Die anderen versprachen, in der verarmten Metropole werde die Politik endlich die Sorgen der kleinen Leute erkennen und vor allem die Probleme des Ostens angehen. Mit einem geradezu lustvollen Drang nach Lustverweigerung zeichneten gerade Berlin-Befürworter wie der SPD-Abgeordnete Peter Conradi das Bild einer Stadt, die „grauer und härter und unbequemer“ sein werde als das idyllische Bonn.

Heute reiben sich die Beobachter verdutzt die Augen und stellen fest: Auf nahezu allen Gebieten trat das genaue Gegenteil dessen ein, was Befürworter wie Gegner vorausgesagt hatten. Die „Berliner Republik“ erscheint liberaler und weltoffener, als es ihr Bonner Vorbild jemals war. Wie in den Hauptstädten des Westens ihr Politikbetrieb aber auch abgehobener und volksferner.

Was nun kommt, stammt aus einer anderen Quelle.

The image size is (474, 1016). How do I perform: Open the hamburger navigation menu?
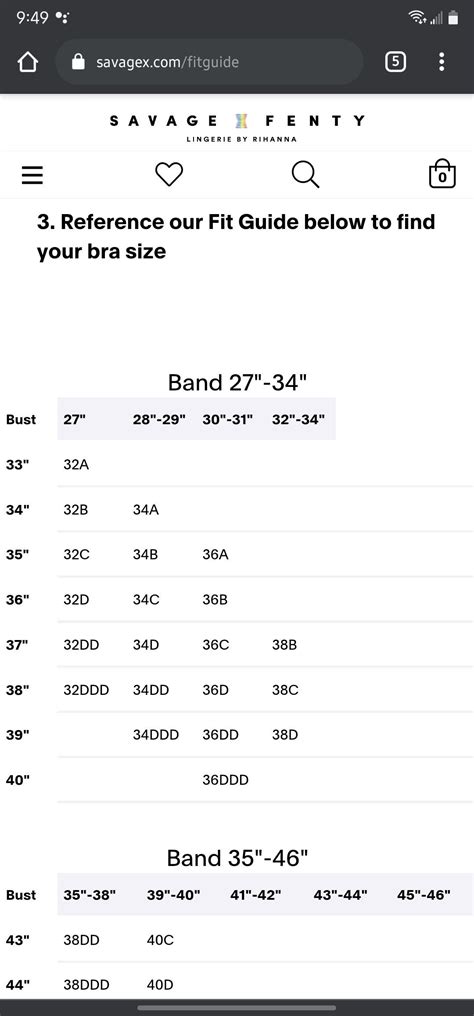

Von Zentralismus hingegen keine Spur: So eng haben die Länder inzwischen die Fesseln um die Bundespolitik gezogen, dass sich die Regierung kaum noch bewegen kann. Und die innere Einheit schließlich, einst das wichtigste Argument für den Umzug, lässt weiter auf sich warten: Auf den Straßen des Ostens demonstrieren Zehntausende gegen das Hartz-Gesetz aus dem Westen, der sich seinerseits über so viel Undank erregt.

Erst mit dem großen Treck der Politiker und Beamten gen Osten vollendete das Land seinen „langen Weg nach Westen“, wie der Berliner Historiker Heinrich August Winkler kurz nach dem Regierungsumzug schrieb. In den fünf Jahren, die seither vergangen sind, ist Deutschland urbaner und liberaler geworden. Der Publizist Rudolf Augstein hatte schon den Umzugsbeschluss 1991 mit diesem Argument bejubelt: „Wir sind kein Staat mehr, der vom römischen Kardinal Ratzinger über die Rheinschiene des Kölner Kardinals Meisner irgendwelche Anweisungen für unsere praktische Politik entgegenzunehmen hätte.“

Zur Liberalisierung trug freilich entscheidend bei, dass die rot-grüne Koalition ein Jahr zuvor den ewigen Kanzler Helmut Kohl abgelöst hatte. Im provinziellen Bonn der Kohl-Ära wäre die Einführung der Homoehe so undenkbar gewesen wie das offizielle Eingeständnis, dass Deutschland längst ein Zuwanderungsland geworden ist – wie verstümmelt auch das einschlägige Gesetz am Ende ausfiel.

Auch geschichtspolitisch führte die monumentale Präsenz der jüngeren deutschen Geschichte keineswegs zu einem Rollback. Im Gegenteil: Gerade weil die jüngere Vergangenheit in Berlin so präsent ist, rückten lange verdrängte Fragen auf einmal in den Mittelpunkt der Debatte – etwa die Entschädigung für Zwangsarbeiter, die von der angeblich so geschichtsbewussten Bonner Republik jahrzehntelang verdrängt worden war.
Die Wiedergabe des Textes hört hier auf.